Frequently asked questions

Can I run FishTaco with a PICRUSt-derived metagenomic functional profile?

Yes, FishTaco can be also used for 16S and PICRUSt-predicted metagenomes. The user needs to supply the taxonomic abundance data (output of 16S profiling), combined with the functional profile (PICRUSt-predicted metagenome), and optionally, the PICRUSt pre-calculated files for genomic content (available in the (PICRUSt website). This file will need to be slightly modified to work as a genomic content table. Specifically, the last two rows of the table should be removed (these contain metadata entries describing the functions in each column) and the last column should be removed (this contains the NSTI values reported by PICRUSt that give a measure of confidence in genomic content predictions). We are currently working on making an edited version available for download.
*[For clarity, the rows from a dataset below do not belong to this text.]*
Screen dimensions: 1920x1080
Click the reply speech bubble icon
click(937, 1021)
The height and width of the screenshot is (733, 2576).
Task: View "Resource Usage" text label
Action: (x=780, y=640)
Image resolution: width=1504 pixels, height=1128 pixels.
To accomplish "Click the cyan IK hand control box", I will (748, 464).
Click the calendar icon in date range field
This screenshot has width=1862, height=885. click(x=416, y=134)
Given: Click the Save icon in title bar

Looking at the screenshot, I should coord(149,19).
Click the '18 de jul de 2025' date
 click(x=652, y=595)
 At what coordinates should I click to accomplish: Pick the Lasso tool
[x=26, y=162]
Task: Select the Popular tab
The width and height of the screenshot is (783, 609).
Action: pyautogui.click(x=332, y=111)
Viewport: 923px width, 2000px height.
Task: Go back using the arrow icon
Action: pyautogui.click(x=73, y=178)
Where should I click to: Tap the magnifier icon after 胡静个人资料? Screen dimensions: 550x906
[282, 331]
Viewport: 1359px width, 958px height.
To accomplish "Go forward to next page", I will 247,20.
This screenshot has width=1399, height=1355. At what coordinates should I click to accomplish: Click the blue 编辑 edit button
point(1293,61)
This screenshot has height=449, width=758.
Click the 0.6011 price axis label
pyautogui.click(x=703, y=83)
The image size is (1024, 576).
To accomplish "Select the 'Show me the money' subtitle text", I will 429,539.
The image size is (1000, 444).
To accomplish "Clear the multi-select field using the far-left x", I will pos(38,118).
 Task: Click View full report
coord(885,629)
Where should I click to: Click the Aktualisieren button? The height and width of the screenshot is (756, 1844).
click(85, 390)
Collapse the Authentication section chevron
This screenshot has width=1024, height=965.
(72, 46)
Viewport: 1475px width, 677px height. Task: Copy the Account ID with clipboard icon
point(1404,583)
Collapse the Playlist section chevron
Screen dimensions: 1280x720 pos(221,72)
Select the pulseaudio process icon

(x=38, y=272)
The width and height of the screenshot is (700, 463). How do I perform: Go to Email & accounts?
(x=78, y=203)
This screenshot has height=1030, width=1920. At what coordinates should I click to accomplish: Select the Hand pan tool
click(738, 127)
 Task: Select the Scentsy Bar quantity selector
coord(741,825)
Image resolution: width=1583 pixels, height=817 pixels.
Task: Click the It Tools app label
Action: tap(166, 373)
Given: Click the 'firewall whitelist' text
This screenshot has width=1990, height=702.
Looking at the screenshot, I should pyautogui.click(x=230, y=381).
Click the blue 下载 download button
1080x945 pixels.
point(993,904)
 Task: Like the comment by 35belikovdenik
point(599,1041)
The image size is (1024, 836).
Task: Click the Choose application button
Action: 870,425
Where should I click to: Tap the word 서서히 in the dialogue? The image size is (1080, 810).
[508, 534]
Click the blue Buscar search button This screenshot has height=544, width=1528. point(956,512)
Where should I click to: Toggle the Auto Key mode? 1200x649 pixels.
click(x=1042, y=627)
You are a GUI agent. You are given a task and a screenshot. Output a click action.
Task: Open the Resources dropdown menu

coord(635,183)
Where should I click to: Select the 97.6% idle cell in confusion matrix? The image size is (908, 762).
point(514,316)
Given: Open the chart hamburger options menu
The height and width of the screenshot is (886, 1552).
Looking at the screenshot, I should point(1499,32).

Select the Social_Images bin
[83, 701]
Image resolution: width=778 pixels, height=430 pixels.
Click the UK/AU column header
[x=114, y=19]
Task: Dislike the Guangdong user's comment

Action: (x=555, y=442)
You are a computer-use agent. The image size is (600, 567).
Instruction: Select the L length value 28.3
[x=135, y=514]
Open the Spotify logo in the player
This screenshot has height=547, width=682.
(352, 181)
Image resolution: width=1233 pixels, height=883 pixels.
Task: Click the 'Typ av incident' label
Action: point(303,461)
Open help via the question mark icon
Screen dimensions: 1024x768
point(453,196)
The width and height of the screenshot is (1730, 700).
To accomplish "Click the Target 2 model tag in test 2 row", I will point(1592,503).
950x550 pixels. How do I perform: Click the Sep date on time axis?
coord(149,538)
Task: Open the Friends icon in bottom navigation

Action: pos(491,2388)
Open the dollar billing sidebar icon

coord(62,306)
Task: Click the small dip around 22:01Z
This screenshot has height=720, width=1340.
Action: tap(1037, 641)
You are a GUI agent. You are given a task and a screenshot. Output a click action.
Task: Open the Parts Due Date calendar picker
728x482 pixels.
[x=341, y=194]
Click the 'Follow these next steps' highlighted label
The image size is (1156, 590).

What is the running time for FishTaco?

The running time of FishTaco varies greatly depending on two factors: the number of functions examined, and the number of taxa in each sample. Since FishTaco uses a permutation-based approach to quantify the contribution of each taxon to every functional shift, the running time is linearly dependent on the number of taxa. When running on a single CPU process, decomposing the functional shift associated with a single function in a dataset with ~100 taxa took 2-3 hours on average, while running on a dataset with ~50 taxa took 1-2 hours on average. Therefore, if you are running FishTaco on a dataset with a large number of taxa and functions, please read the answer to the question about making FishTaco run faster.

How can I make FishTaco run faster?

In order to get a faster decomposition of the functional shift to the taxon-level contributions, you can try the following:

Reducing the number of taxa

Since FishTaco running time depends on the number of taxa, you can remove taxa that are rare in terms if their average abundance across all samples (as they are less likely to drive a significant functional change) or in terms of the number of samples they are present in (for the same reason).

Reducing the number of functions

Since FishTaco running time depends on the number of functions, you can run FishTaco on a reduced number of functions, by either defining a more strict cutoff for significance of functional shift (since FishTaco only decomposes significantly shifted functions, use the flag -mult_hyp), or running in the default pathway-level mode as opposed to KO or Module modes. In addition, since FishTaco can be ran on a single function at a time (using the flag -single_function_filter), and the functions are independent, advanced users can run FishTaco in parallel for all their functions of interest and merge the results.

Running in single-taxa mode

By default, FishTaco runs in a multi-taxa mode, where the contributions of all taxa are quantified simultaneously. However, using the flag -assessment single_taxa will result in much faster (x100) but a less-accurate decomposition of the functional shifts (this for example can be used to select interesting functions for multi-taxa analysis).